Les créateurs de ce dispositif, la société française PlanetWatch24, comptent fournir une cartographie des rues en temps réel. Les données, fournies par une technologie laser et permettant de compter les particules à hauteur d’homme, seront à la disposition du public, a dit Mme Hidalgo, sans doute en fin d’année.

Airparif, association indépendante de mesure de la qualité de l’air depuis 1979, recueille des données via 70 stations certifiées (et produit d’ailleurs une application Itiner’AIR, qui informe en temps réel le public sur les niveaux de pollution en tout point de l’Ile-de-France).

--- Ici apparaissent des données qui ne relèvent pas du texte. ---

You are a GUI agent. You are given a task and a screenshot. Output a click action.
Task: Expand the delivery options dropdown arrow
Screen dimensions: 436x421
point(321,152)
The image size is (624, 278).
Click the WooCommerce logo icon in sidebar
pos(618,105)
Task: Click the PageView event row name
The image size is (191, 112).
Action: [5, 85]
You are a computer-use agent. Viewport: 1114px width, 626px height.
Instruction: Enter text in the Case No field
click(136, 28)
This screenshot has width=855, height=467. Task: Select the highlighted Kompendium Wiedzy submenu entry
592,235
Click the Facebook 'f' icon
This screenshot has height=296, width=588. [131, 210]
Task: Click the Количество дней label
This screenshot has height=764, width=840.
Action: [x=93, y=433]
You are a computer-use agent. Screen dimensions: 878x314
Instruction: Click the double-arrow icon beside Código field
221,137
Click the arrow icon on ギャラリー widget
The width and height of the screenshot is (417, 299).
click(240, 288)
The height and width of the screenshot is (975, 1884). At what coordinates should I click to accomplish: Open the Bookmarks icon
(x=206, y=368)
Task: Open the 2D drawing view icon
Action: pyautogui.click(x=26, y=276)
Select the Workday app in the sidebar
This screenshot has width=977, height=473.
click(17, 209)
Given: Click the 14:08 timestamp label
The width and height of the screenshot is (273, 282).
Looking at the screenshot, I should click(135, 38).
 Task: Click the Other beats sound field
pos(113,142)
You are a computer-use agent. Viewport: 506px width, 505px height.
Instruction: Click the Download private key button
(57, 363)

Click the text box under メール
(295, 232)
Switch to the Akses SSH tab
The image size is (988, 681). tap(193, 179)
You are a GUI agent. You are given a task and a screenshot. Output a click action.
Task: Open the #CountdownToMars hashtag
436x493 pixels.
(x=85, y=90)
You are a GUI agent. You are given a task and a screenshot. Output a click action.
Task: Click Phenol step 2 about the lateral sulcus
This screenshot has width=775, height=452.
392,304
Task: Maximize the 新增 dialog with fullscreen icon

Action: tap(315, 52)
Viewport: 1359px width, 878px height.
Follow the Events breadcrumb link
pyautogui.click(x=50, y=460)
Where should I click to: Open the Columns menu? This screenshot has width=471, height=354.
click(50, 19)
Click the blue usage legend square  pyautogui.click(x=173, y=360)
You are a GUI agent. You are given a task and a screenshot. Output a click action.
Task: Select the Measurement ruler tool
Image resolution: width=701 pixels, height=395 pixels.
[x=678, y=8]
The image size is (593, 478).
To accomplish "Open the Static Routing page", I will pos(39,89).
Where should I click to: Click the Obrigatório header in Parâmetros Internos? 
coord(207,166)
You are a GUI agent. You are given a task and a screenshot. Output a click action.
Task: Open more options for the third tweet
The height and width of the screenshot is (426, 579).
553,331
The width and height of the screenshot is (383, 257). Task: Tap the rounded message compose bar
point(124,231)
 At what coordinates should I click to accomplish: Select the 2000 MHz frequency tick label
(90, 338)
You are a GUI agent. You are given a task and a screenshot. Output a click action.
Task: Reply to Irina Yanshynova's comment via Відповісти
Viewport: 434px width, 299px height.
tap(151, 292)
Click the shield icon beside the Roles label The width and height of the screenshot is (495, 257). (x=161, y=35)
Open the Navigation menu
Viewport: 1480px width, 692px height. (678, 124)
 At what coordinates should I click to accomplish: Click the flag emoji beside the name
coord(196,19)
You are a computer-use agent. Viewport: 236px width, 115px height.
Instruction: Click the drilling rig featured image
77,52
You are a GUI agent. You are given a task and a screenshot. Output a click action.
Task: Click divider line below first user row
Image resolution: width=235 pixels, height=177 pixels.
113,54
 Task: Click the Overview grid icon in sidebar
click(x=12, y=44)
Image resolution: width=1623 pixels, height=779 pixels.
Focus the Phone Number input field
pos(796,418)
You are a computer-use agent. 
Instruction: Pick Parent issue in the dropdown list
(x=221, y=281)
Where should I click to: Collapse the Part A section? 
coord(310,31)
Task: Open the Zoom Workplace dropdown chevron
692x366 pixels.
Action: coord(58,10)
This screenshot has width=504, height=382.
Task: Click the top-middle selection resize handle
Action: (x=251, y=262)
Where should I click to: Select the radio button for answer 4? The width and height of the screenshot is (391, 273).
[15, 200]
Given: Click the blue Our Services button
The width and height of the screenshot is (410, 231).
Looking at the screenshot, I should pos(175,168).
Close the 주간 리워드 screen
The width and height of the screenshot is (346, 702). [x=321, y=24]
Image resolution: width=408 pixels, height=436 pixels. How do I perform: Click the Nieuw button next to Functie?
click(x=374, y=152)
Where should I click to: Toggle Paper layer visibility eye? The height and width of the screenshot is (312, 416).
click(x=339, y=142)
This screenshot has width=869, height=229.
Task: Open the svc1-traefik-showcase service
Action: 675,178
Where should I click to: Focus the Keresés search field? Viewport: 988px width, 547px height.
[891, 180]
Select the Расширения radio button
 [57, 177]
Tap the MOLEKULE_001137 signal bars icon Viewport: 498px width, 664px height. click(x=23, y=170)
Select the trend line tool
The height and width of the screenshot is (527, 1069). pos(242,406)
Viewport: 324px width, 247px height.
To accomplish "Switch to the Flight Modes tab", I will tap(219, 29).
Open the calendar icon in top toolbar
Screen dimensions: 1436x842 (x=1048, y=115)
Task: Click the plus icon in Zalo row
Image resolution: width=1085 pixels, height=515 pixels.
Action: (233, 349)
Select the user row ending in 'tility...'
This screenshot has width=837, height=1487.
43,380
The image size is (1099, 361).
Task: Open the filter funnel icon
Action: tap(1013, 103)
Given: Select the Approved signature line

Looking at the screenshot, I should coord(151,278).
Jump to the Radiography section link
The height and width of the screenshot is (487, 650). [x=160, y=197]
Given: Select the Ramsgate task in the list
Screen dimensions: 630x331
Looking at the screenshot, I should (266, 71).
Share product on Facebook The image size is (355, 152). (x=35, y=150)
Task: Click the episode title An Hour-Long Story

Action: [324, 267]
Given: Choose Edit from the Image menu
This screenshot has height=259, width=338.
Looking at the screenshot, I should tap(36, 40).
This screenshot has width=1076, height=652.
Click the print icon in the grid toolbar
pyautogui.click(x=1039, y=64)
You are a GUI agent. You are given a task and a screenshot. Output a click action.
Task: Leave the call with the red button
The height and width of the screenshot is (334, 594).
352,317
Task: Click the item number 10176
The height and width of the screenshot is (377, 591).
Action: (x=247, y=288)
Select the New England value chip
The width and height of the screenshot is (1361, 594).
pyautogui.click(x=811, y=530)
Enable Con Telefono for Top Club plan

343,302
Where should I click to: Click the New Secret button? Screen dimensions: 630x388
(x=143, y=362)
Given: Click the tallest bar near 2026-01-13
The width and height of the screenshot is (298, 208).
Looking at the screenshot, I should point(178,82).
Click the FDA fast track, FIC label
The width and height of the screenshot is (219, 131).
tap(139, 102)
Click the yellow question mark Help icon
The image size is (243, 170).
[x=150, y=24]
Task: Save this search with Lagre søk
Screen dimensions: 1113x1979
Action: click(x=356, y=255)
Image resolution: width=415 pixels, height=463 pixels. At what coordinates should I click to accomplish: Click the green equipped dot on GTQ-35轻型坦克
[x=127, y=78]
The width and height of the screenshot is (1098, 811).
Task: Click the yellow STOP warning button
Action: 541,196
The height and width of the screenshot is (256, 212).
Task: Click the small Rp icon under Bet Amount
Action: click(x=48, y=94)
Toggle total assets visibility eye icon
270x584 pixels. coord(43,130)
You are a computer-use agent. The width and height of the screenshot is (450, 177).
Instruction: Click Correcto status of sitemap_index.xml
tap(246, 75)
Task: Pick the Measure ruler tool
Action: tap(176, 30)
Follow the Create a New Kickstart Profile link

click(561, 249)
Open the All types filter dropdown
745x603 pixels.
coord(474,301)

Les mesures de “pollutrack” pourront s’ajouter à ses analyses, si leur qualité est validée, souligne l’organisme.

“Airparif est heureux d’accompagner cette initiative, comme d’autres de ce type”, a réagi son président, Jean-Félix Bernard, aux côtés de la maire, se félicitant que “le mouvement général vers des +capteurs citoyens+ favorise” la sensibilisation du public.

Selon les autorités sanitaires, la pollution de l’air génère 6.500 décès prématurés par an à l’échelle du Grand Paris. Les particules très fines — celles de moins de 2,5 microns de diamètre (PM2,5) — sont particulièrement toxiques car pénétrant profondément dans les voies respiratoires.